McKenzie continued: “To all of Team Lovell – the civilians and Sailors supporting health care delivery at the FHCC – thank you for supporting these two objectives even if you didn’t know or didn’t think that you were. Naval Station Great Lakes is where Recruits interface with Navy Medicine for the first time, and you provided the example of high-quality care each of them should expect across the fleet during their time in service, whether four years or 40 years.”
Roe is originally from Anderson, Ind. and most recently served as Commanding Officer, Navy Medicine Readiness and Training Command Beaufort, South Carolina and as the Director, Naval Hospital Beaufort. He has held many other top leadership jobs, including at Naval Hospital Yokosuka, Japan; Naval Branch Health Clinic Kings Bay, Ga; Submarine Base New London at Naval Branch Health Clinic Groton, Conn.; NMRTC Charleston, and NMRTC Jacksonville, where, in March 2020, he deployed supporting the Coronavirus Disease 2019 response.
“I’m deeply honored to be a part of NMRTC Great Lakes/Lovell FHCC,” Roe said. “The very name suggests the importance of our mission. The readiness challenges facing our nation are complex, unremitting, and compelling, and addressing them requires our complete focus, effective partnership, and synchronized efforts. For every challenge there are opportunities, and together we will adjust to the major medical challenges facing the command.”
McKenzie and Roe both acknowledged and thanked the facility’s distinguished namesake, retired Navy Capt. and former Astronaut James A. Lovell, in the audience.
“Capt. Lovell – you are an inspiration,” McKenzie said during his remarks. “While Tom Hanks did a pretty decent job of portraying you in ‘Apollo 13,’ reading your account of that mission in the book ‘Lost Moon’ helped me understand how you led, accomplishing the impossible, and it is only fitting your name is on the front of the FHCC. We will continue to push the limits and show the rest of federal health care what right looks like.”
The change of command took place at the USS White Hat at Naval Station Great Lakes and was livestreamed on the Lovell FHCC Facebook page, where it will be available for viewing: https://www.facebook.com/lovellfhcc.
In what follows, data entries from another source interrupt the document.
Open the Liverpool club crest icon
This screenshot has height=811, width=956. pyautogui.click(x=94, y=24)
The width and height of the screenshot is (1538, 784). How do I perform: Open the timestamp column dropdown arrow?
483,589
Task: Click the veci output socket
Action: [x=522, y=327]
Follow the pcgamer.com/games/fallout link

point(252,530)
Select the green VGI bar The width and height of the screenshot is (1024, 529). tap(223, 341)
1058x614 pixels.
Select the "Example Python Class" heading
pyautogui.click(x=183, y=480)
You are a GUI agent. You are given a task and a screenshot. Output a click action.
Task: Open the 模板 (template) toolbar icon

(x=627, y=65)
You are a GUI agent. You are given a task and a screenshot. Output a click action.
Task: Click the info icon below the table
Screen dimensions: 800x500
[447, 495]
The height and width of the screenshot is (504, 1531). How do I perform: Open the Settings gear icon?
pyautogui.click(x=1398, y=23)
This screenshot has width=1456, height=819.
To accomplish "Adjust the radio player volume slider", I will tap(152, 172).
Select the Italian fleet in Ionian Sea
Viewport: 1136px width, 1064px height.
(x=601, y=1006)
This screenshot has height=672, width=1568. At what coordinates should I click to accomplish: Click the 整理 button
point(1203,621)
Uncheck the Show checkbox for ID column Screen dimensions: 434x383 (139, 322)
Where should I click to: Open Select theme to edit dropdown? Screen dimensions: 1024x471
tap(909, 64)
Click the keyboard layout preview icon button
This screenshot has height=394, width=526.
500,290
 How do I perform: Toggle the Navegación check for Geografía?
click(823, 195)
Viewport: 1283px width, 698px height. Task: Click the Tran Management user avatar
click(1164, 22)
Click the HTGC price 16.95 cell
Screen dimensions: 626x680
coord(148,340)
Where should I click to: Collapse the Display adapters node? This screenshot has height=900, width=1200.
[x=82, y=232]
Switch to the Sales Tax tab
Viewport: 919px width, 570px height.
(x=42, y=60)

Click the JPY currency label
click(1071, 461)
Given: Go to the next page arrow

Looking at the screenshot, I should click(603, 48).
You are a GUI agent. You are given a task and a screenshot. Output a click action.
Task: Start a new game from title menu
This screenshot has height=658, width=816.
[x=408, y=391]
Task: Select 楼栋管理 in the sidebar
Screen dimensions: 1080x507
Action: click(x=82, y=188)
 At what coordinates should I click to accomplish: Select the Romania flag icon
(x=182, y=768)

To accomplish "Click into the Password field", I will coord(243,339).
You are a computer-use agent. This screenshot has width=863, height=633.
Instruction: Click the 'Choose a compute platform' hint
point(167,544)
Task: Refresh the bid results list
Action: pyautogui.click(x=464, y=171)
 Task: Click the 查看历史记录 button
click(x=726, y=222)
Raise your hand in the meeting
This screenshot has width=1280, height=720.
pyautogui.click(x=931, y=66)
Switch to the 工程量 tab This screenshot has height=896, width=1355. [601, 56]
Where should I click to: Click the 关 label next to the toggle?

About Lovell FHCC: Lovell FHCC is the nation’s only fully integrated Department of Veterans Affairs and Department of Defense health care facility. Lovell FHCC serves veterans, military retirees, Navy recruits and other service members, and their families, at its main hospital in North Chicago, Ill. Veterans also are cared for at Lovell FHCC outpatient clinics in McHenry and Evanston, Ill., and Kenosha, Wis. Lovell FHCC, with Navy Medicine Readiness and Training Command Great Lakes, operates USS Red Rover, USS Osborne and USS Tranquillity Recruit Training Command clinics, and Fisher Clinic at Naval Station Great Lakes.
About NMRTC Great Lakes: When NMRTC Great Lakes was established in 2019, the resources of Lovell FHCC that provide medical care and support for Department of Defense beneficiaries were aligned under the management oversight of the Defense Health Agency. Navy Medicine retains principal responsibility for operational readiness of the Navy and Marine Corps. To complement the transition, Navy Medicine established the co-located NMRTC Great Lakes at Lovell FHCC.